L’AQUILA – “In questi giorni si sta predisponendo il bando per poter prendere in affitto un locale dove trasferire il Centro diurno psichiatrico ed entro la fine di gennaio tutto sarà sistemato”.

Lo annuncia il direttore generale della Asl 1 Avezzano Sulmona L’Aquila, Giancarlo Silveri, dopo l’ispezione effettuata ieri mattina nei container che ospitano il Dipartimento di Salute mentale, a Collemaggio, dai carabinieri del Nas e dal vice presidente della Commissione di inchiesta del Servizio sanitario nazionale, Alfonso Mascitelli, che ha parlato di “rischio per l’incolumità dei pazienti e degli operatori”.

Un controllo a cui è seguita una nota allarmata del presidente di “180 amici L’Aquila onlus” Alessandro Sirolli che ha paventato la possibile sospensione del servizio.

Silveri spiega ad AbruzzoWeb che “in base al cronoprogramma, il Centro doveva essere trasferito entro dicembre in un edificio ‘L’ al San Salvatore, che a sua volta sarebbe stato spostato nell’edificio delle Chirurgie. Quest’ultimo, però, sarà pronto solo ad aprile. È per questo motivo che i tempi sono slittati”.

“Ho fatto svolgere un’indagine di mercato – prosegue – per sondare la disponibilità di locali da affittare e dove trasferire il centro. Questa è stata effettuata e proprio giovedì scorso ho ordinato la predisposizione del bando, che dovrebbe uscire tra qualche giorno”.

Sul rischio che il servizio venga sospeso, il manager rassicura: “non decideranno mai di chiudere dall’oggi al domani, sarebbe interruzione di pubblico servizio: al massimo potrebbero fare un’ordinanza in cui fissano i termini entro i quali mettere tutto in regola. Scadenze che abbiamo già pensato a fissare noi”. Elisa Marulli

PEZZOPANE: “SITUAZIONE INCRESCIOSA, DIREZIONE ASL INTERVENGA” 

“La chiusura del centro psichiatrico diurno e del Centro di salute mentale della Asl sarebbe l’ennesimo, gravissimo colpo ai danni dei servizi socio assistenziali di una città in cui l’allarme sociale e il disagio psichico hanno raggiunto ormai livelli di guardia”.

È quanto ha dichiarato l’assessore alle Politiche sociali Stefania Pezzopane dopo aver appreso la notizia, riportata dagli organi di informazione, circa la possibilità di chiusura delle due strutture a seguito dell’ispezione del delegato della Commissione speciale d’inchiesta del Senato sul Sistema sanitario nazionale, il senatore Alfonso Mascitelli, e dei carabinieri del Nas.

“Il grido di allarme e la grave denuncia del presidente dell’Associazione 180 amici L’Aquila onlus ed ex dirigente del Centro diurno psichiatrico Alessandro Sirolli – ha proseguito l’assessore Pezzopane – non può restare inascoltato e senza conseguenze. A sette mesi dalla precedente visita ispettiva, infatti, come denuncia Sirolli, la situazione è rimasta del tutto invariata e nessun provvedimento è stato assunto dal direttore generale della Asl Giancarlo Silveri per riparare alla drammatica emergenza”.

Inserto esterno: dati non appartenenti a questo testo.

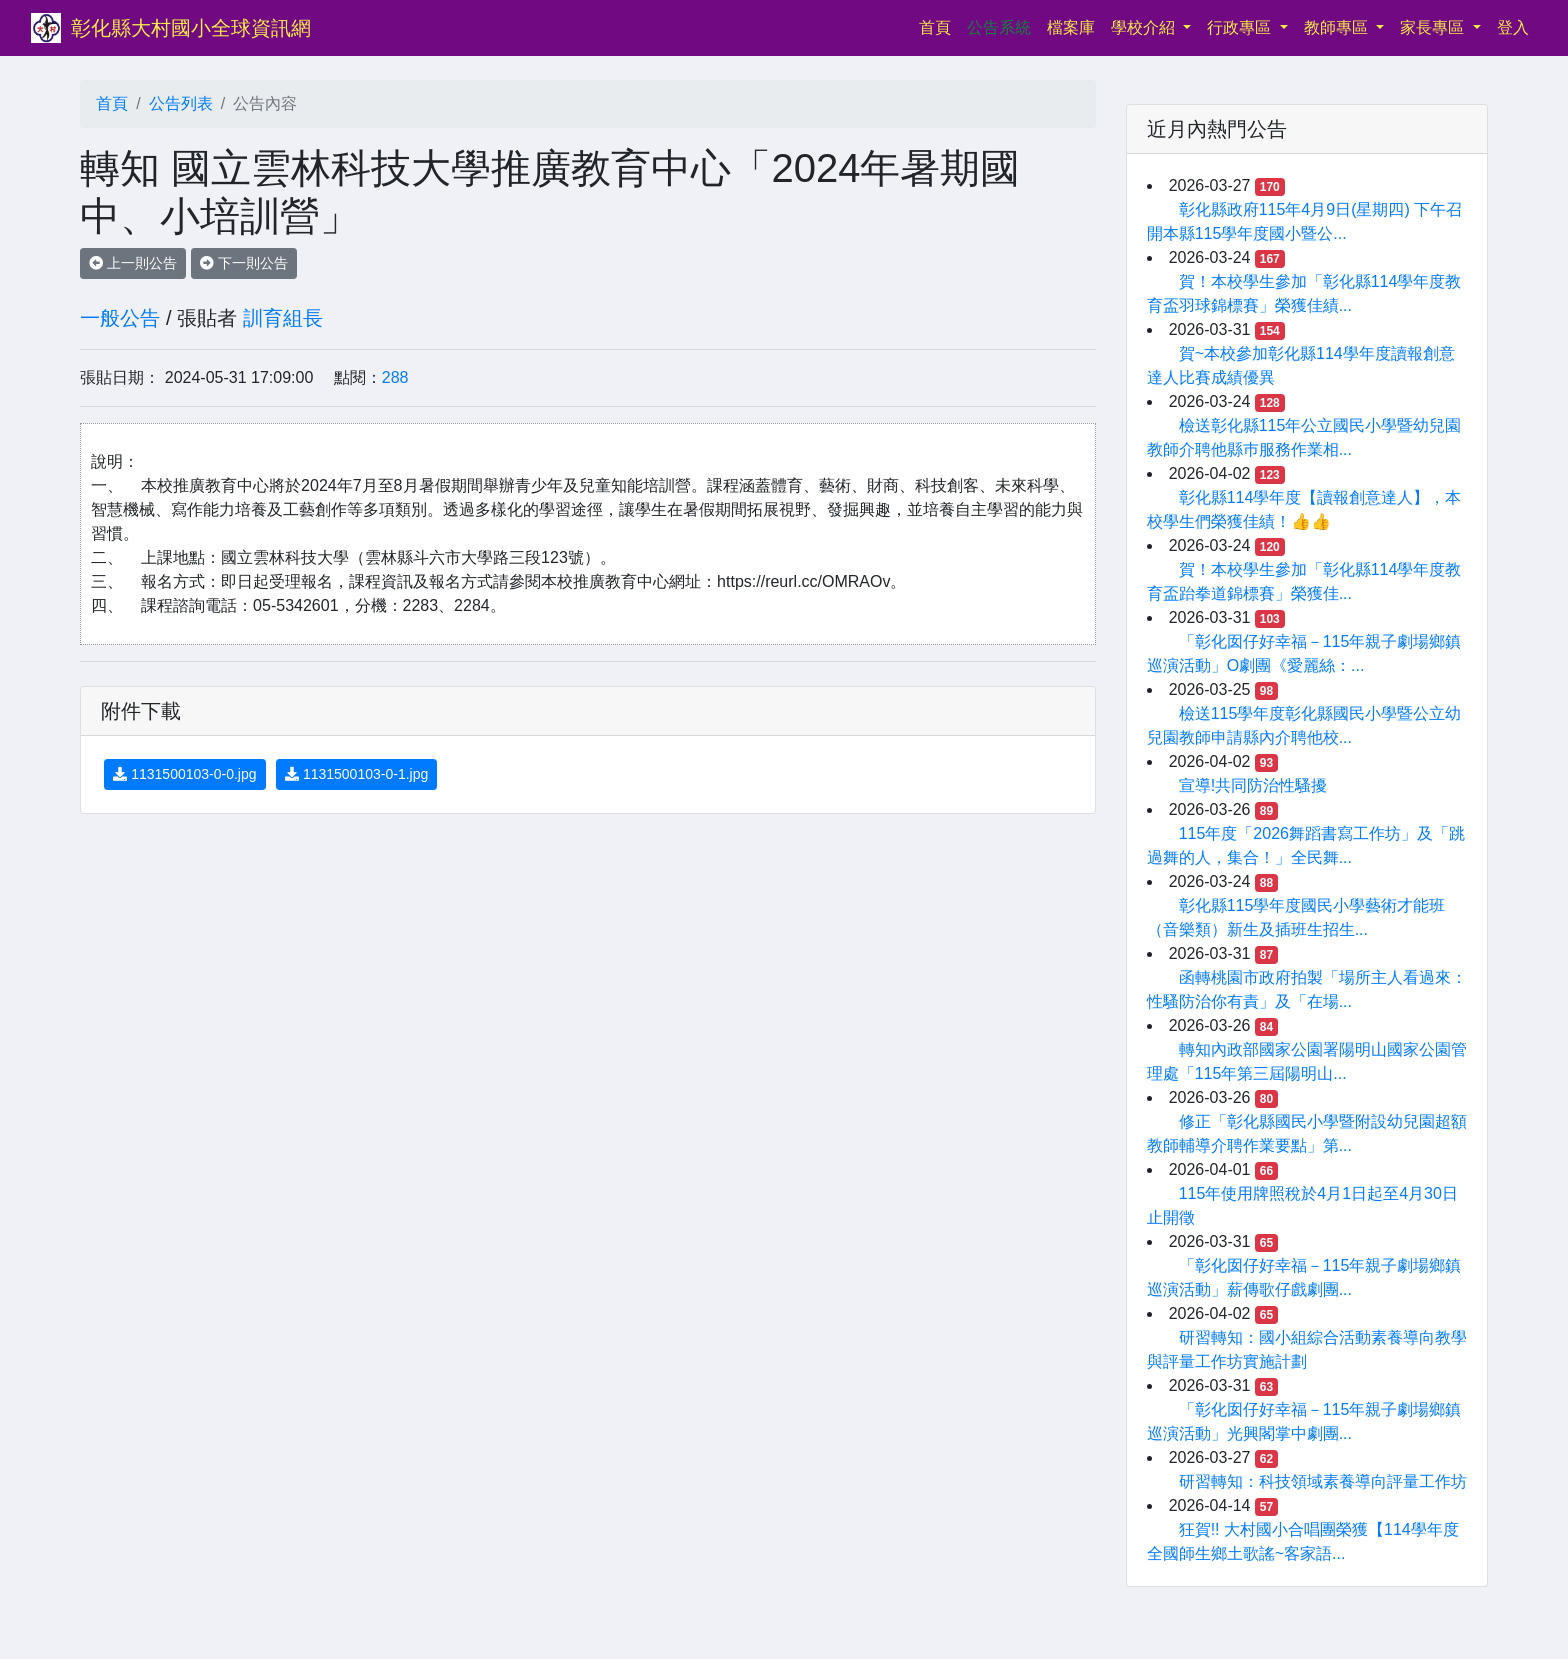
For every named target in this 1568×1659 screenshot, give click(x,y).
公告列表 (181, 103)
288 (395, 377)
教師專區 (1338, 27)
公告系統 (999, 27)
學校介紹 (1145, 27)
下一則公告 (244, 263)
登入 (1513, 27)
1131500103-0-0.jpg (184, 774)
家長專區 (1434, 27)
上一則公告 (133, 263)
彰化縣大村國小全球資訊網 (191, 28)
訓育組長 (283, 318)
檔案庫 (1071, 27)
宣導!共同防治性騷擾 (1253, 785)
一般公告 (120, 318)
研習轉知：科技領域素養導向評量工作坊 (1323, 1481)
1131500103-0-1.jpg (356, 774)
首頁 (939, 25)
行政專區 (1241, 27)
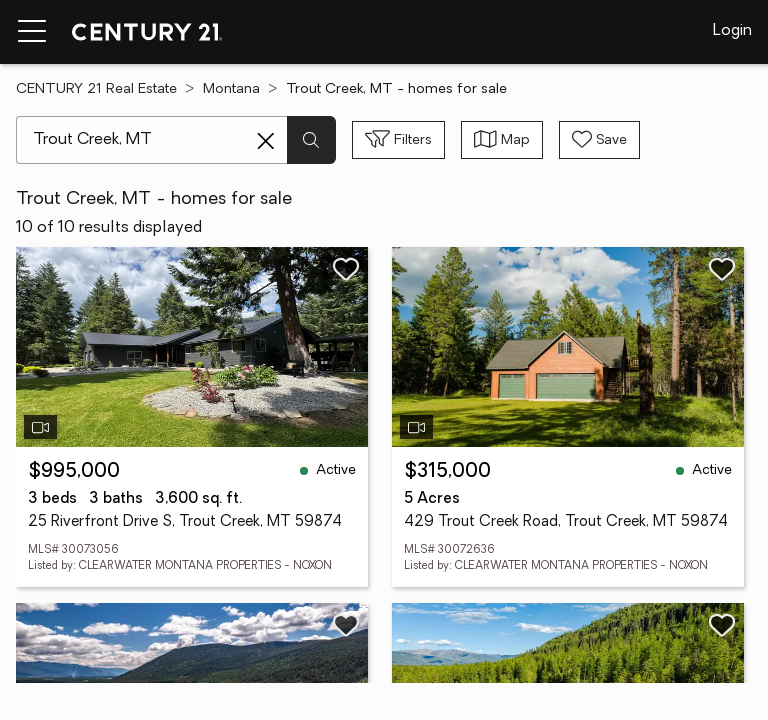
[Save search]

“Dopo il blocco della ricostruzione, il taglio di fondi, fatti con la mannaia su tutto e la vergogna dei finanziamenti alle scuole sottratti ai cittadini terremotati e oggetto di inchieste che fanno emergere incresciose opacità, anche la sanità, un tempo fiore all’occhiello della città dell’Aquila, è messa in ginocchio da una presidenza, politica, della Asl e da un presidente della Regione, che è anche commissario del comparto, a dir poco inadeguata. Ora basta. Chiodi e Silveri la smettano con la loro politica di programmatica distruzione della città, della sua qualità della vita, delle sue eccellenze. Qui non solo non si implementano i servizi, addirittura si cerca deliberatamente di distruggere ciò che c’è di buono e di efficiente”.

“È ora – ha concluso l’assessore – che il direttore generale della Asl e quello della Regione intraprendano iniziative concrete e immediate per rimediare alle gravissime carenze che hanno provocato con una gestione indifferente e inadeguata. Da loro, stavolta, mi aspetto fatti, e non la solita reazione rabbiosa e inconcludente. La città è stanca e non ci sta a morire di malagestione. Istituzioni, sindacati e società civile andranno fino in fondo per far valere i diritti di chi paga le tasse e vede servizi negati e vilipesi, sempre a vantaggio di altre aree geografiche della regione più care al cuore “elettorale” di chi ci amministra”.